Update the material below by replacing "Find the location of" with "Identify the position of" wherever it occurs, leaving everything else unchanged.

··· Provided entries

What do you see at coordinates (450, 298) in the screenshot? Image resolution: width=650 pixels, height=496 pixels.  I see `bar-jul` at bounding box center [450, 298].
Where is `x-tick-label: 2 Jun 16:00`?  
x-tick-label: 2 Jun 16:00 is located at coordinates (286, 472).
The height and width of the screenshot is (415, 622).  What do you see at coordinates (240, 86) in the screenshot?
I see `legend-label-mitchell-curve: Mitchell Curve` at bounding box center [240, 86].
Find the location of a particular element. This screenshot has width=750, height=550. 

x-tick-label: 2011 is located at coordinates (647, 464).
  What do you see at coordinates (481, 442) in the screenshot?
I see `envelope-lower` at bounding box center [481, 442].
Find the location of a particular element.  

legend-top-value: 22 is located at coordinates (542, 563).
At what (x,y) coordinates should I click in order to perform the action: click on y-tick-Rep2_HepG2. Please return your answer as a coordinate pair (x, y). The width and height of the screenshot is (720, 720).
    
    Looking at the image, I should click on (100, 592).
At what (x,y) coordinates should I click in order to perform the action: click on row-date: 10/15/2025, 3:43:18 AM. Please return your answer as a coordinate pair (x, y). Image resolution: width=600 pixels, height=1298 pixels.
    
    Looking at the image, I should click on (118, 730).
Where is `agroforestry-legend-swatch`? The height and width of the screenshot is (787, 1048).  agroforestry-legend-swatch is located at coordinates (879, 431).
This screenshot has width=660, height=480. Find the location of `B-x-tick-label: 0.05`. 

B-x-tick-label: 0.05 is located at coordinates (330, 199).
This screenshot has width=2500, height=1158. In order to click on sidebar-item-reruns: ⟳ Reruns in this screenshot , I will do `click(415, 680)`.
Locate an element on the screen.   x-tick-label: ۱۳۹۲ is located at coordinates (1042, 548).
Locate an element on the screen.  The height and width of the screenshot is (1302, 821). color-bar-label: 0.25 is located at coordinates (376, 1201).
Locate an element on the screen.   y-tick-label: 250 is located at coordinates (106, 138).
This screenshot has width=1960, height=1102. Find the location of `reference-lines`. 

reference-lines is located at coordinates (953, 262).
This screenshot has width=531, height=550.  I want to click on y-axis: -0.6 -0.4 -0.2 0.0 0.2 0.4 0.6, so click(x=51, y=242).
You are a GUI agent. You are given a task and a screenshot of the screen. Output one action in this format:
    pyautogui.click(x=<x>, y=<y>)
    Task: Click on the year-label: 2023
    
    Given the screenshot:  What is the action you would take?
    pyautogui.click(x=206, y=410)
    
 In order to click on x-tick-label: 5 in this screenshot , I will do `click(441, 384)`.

······

§ Output for this task
What do you see at coordinates (450, 298) in the screenshot? Image resolution: width=650 pixels, height=496 pixels.  I see `bar-jul` at bounding box center [450, 298].
Where is `x-tick-label: 2 Jun 16:00`?  
x-tick-label: 2 Jun 16:00 is located at coordinates (286, 472).
The height and width of the screenshot is (415, 622).  What do you see at coordinates (240, 86) in the screenshot?
I see `legend-label-mitchell-curve: Mitchell Curve` at bounding box center [240, 86].
Identify the position of a particular element. This screenshot has width=750, height=550. 

x-tick-label: 2011 is located at coordinates (647, 464).
  What do you see at coordinates (481, 442) in the screenshot?
I see `envelope-lower` at bounding box center [481, 442].
Identify the position of a particular element.  

legend-top-value: 22 is located at coordinates (542, 563).
At what (x,y) coordinates should I click in order to perform the action: click on y-tick-Rep2_HepG2. Please return your answer as a coordinate pair (x, y). The width and height of the screenshot is (720, 720).
    
    Looking at the image, I should click on (100, 592).
At what (x,y) coordinates should I click in order to perform the action: click on row-date: 10/15/2025, 3:43:18 AM. Please return your answer as a coordinate pair (x, y). Image resolution: width=600 pixels, height=1298 pixels.
    
    Looking at the image, I should click on (118, 730).
Where is `agroforestry-legend-swatch`? The height and width of the screenshot is (787, 1048).  agroforestry-legend-swatch is located at coordinates (879, 431).
This screenshot has width=660, height=480. Identify the position of `B-x-tick-label: 0.05`. 

B-x-tick-label: 0.05 is located at coordinates (330, 199).
This screenshot has width=2500, height=1158. In order to click on sidebar-item-reruns: ⟳ Reruns in this screenshot , I will do `click(415, 680)`.
Locate an element on the screen.   x-tick-label: ۱۳۹۲ is located at coordinates (1042, 548).
Locate an element on the screen.  The height and width of the screenshot is (1302, 821). color-bar-label: 0.25 is located at coordinates (376, 1201).
Locate an element on the screen.   y-tick-label: 250 is located at coordinates (106, 138).
This screenshot has width=1960, height=1102. Identify the position of `reference-lines`. 

reference-lines is located at coordinates (953, 262).
This screenshot has width=531, height=550.  I want to click on y-axis: -0.6 -0.4 -0.2 0.0 0.2 0.4 0.6, so click(x=51, y=242).
You are a GUI agent. You are given a task and a screenshot of the screen. Output one action in this format:
    pyautogui.click(x=<x>, y=<y>)
    Task: Click on the year-label: 2023
    
    Given the screenshot:  What is the action you would take?
    pyautogui.click(x=206, y=410)
    
 In order to click on x-tick-label: 5 in this screenshot , I will do `click(441, 384)`.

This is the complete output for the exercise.